## THE INPUT
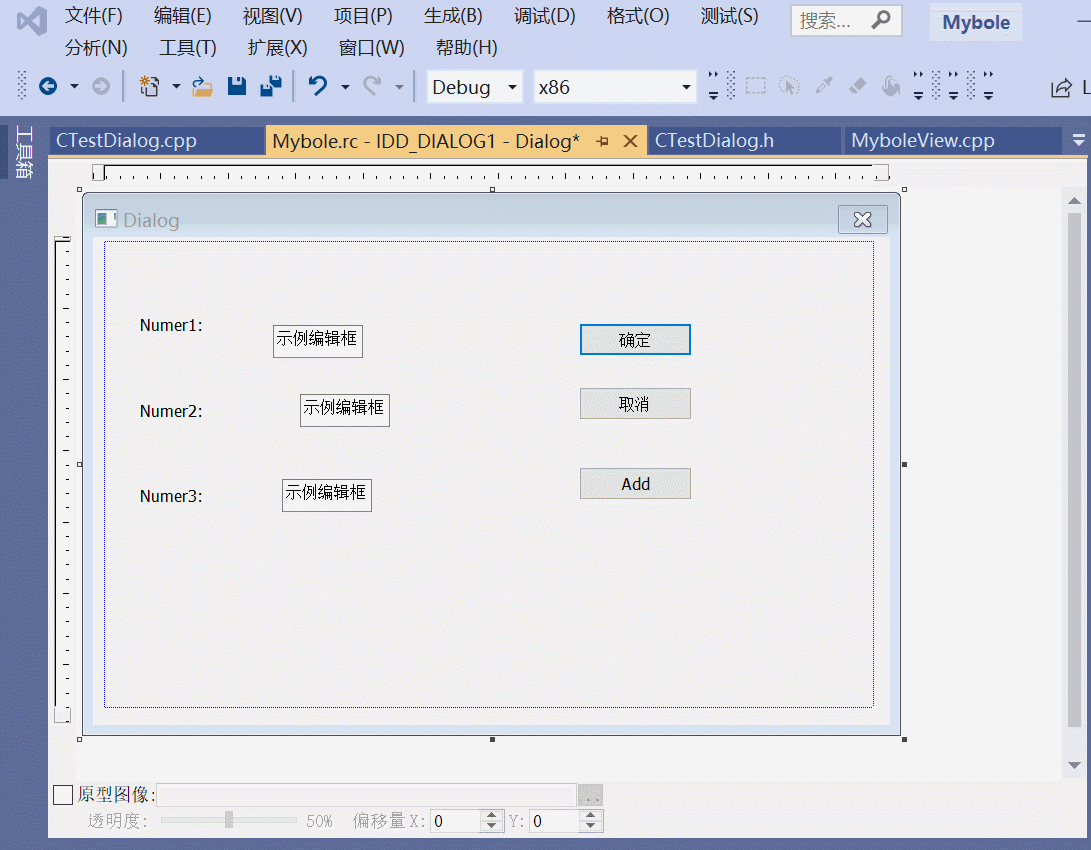The width and height of the screenshot is (1091, 850).
Task: Open the Debug configuration dropdown
Action: click(475, 87)
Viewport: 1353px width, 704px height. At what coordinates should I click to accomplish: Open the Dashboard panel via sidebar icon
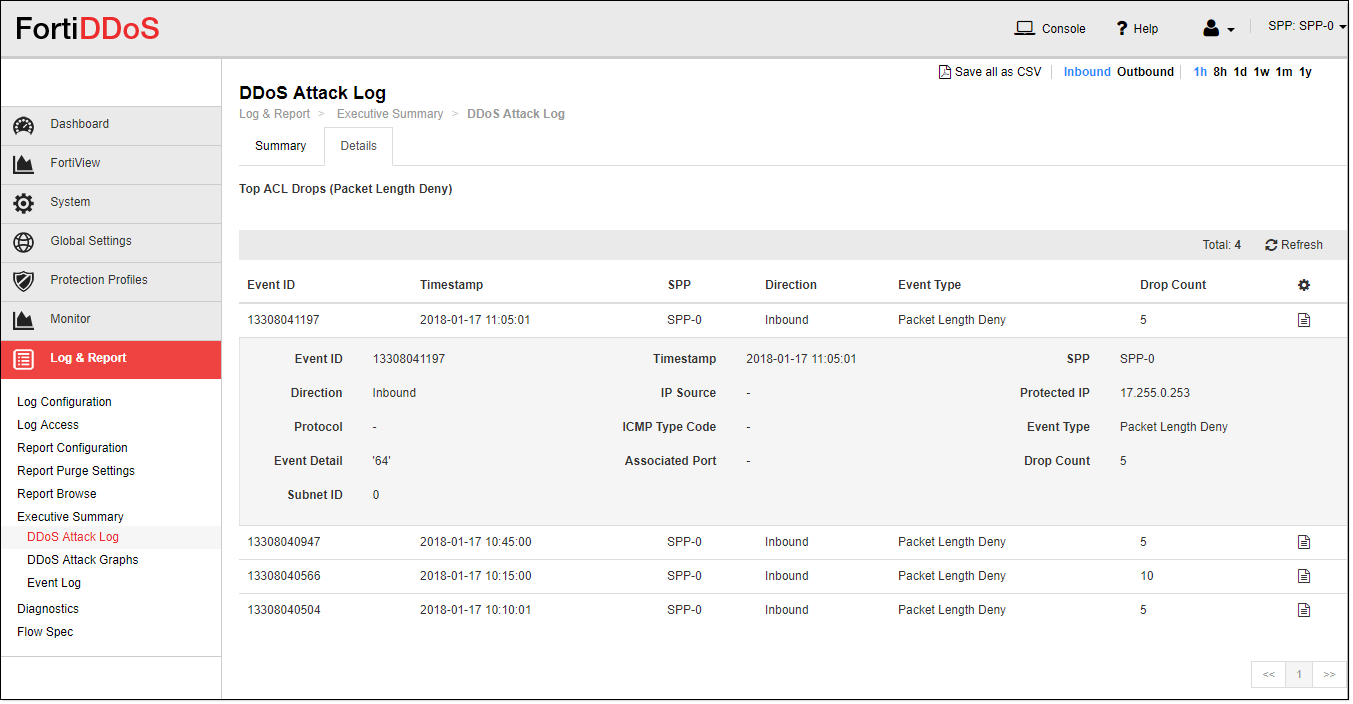tap(23, 125)
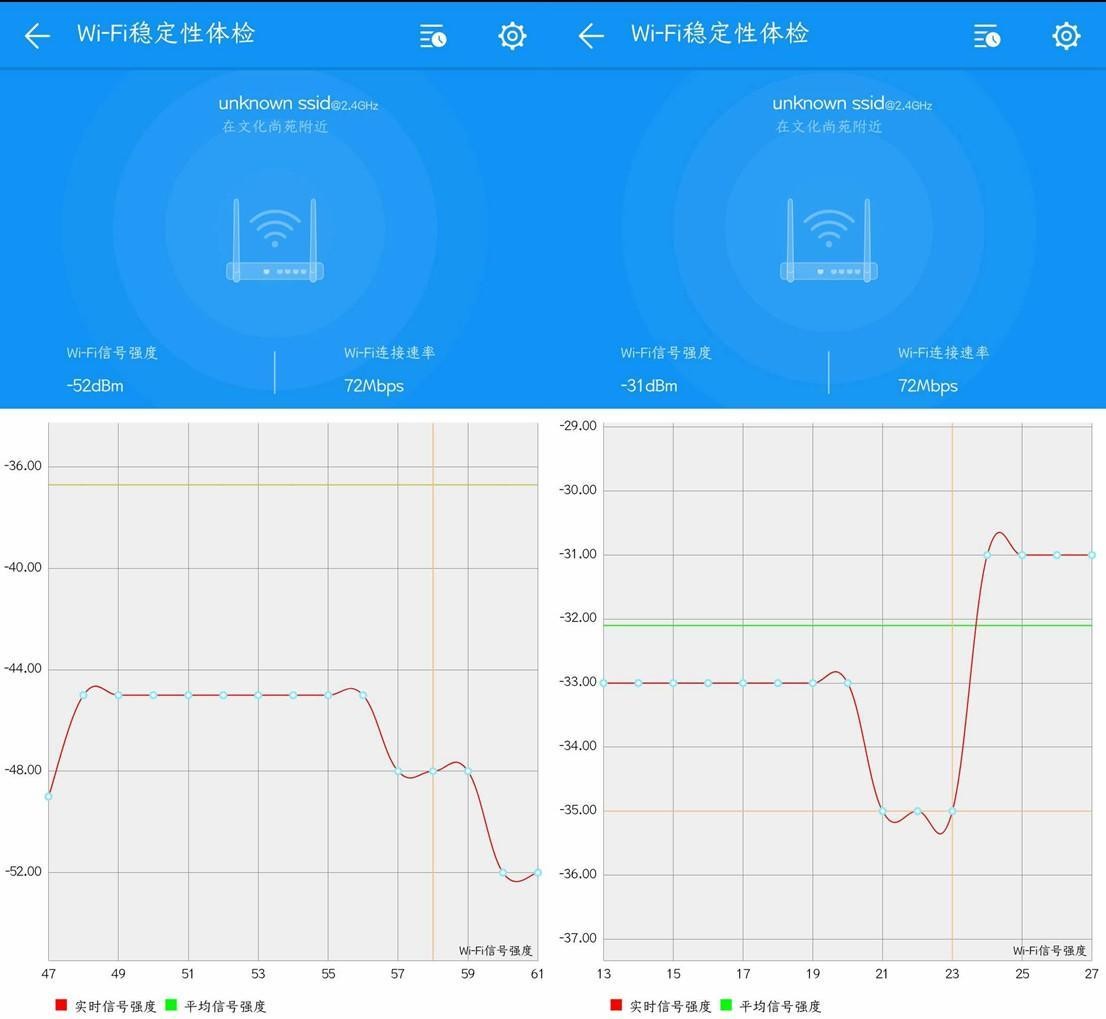Open test history on the right panel

986,35
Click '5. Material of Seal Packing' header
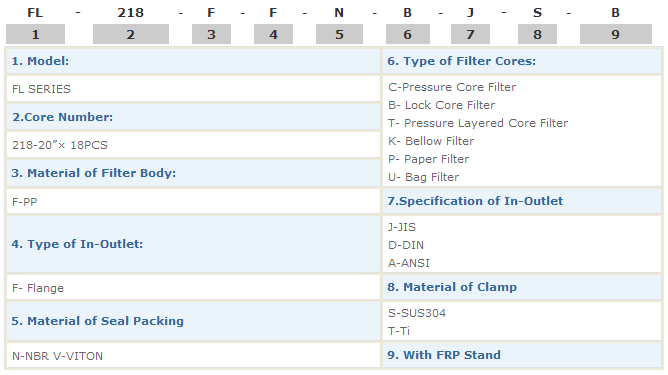Viewport: 668px width, 375px height. point(193,321)
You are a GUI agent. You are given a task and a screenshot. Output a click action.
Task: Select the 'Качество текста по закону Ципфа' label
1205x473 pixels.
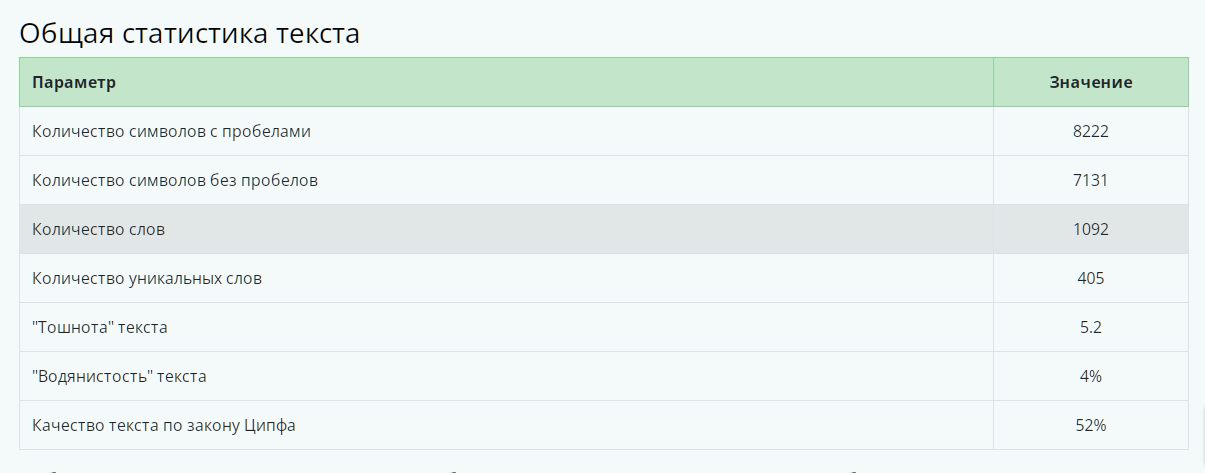tap(164, 425)
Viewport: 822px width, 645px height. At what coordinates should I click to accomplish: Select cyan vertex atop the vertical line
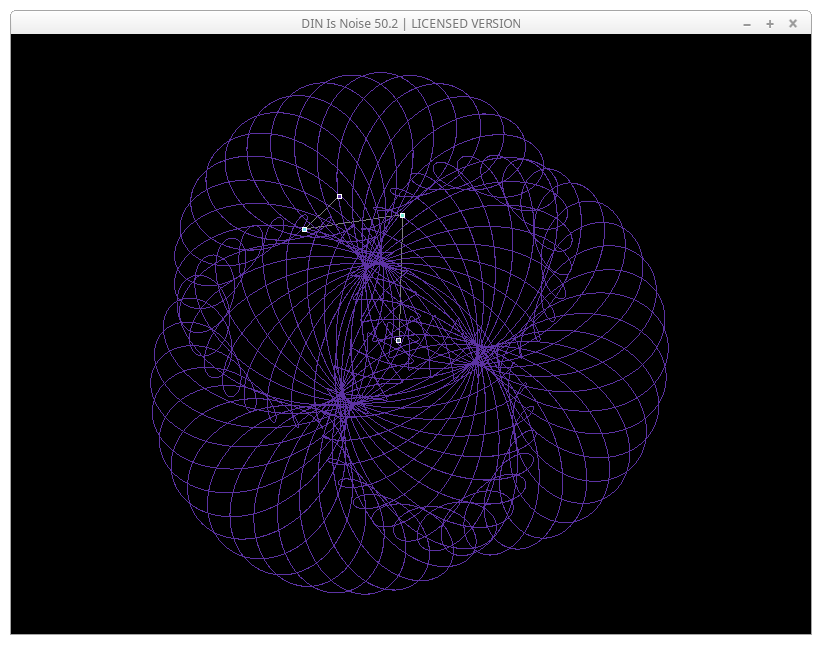(x=402, y=215)
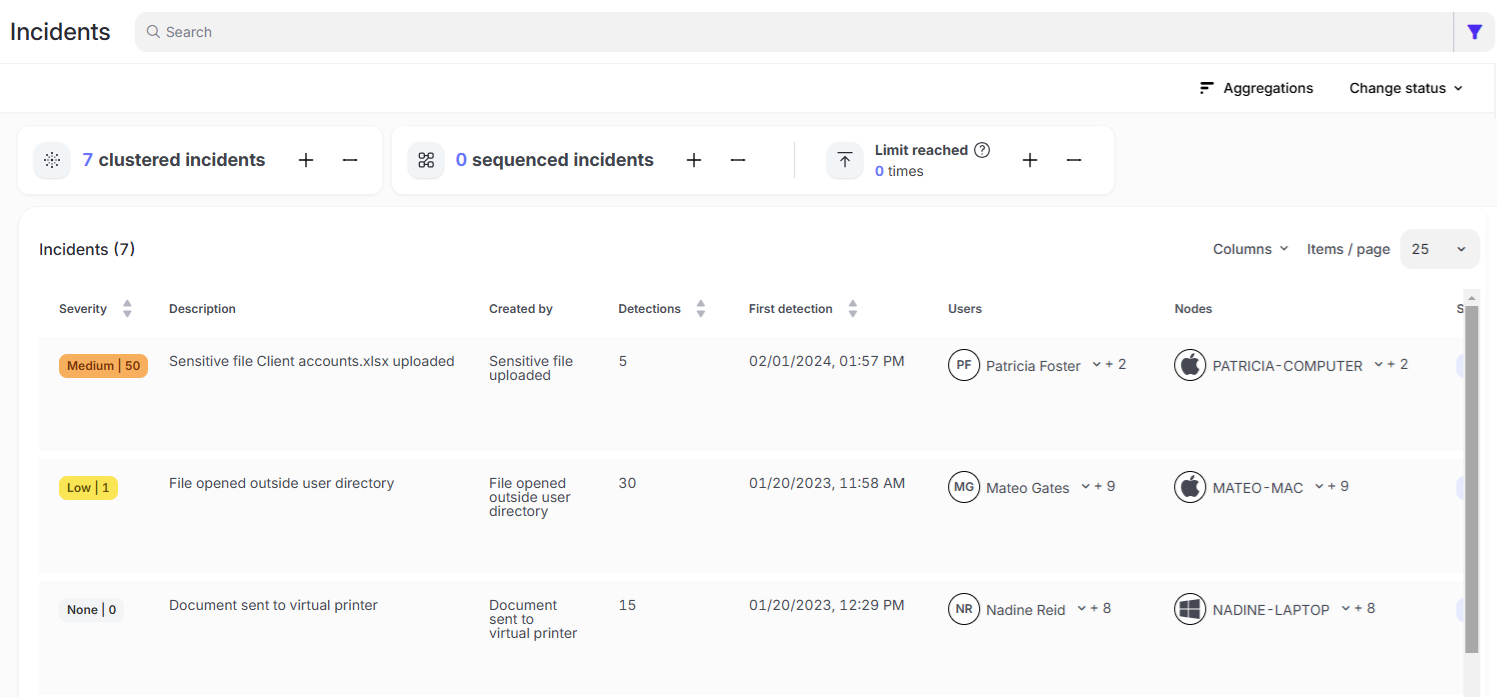This screenshot has height=697, width=1497.
Task: Click the Limit reached upload icon
Action: pyautogui.click(x=845, y=160)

## ACTIVITY
Set down exactly, with no additions, each line from the line that includes "You are a GUI" to the final line of the entries above; leave pictures out.

## RESPONSE
You are a GUI agent. You are given a task and a screenshot. Output a click action.
Task: Select the 'Качество текста по закону Ципфа' label
1205x473 pixels.
tap(164, 425)
Viewport: 822px width, 645px height. At what coordinates should I click to accomplish: Select cyan vertex atop the vertical line
(x=402, y=215)
This screenshot has height=697, width=1497.
Task: Click the Limit reached upload icon
Action: pyautogui.click(x=845, y=160)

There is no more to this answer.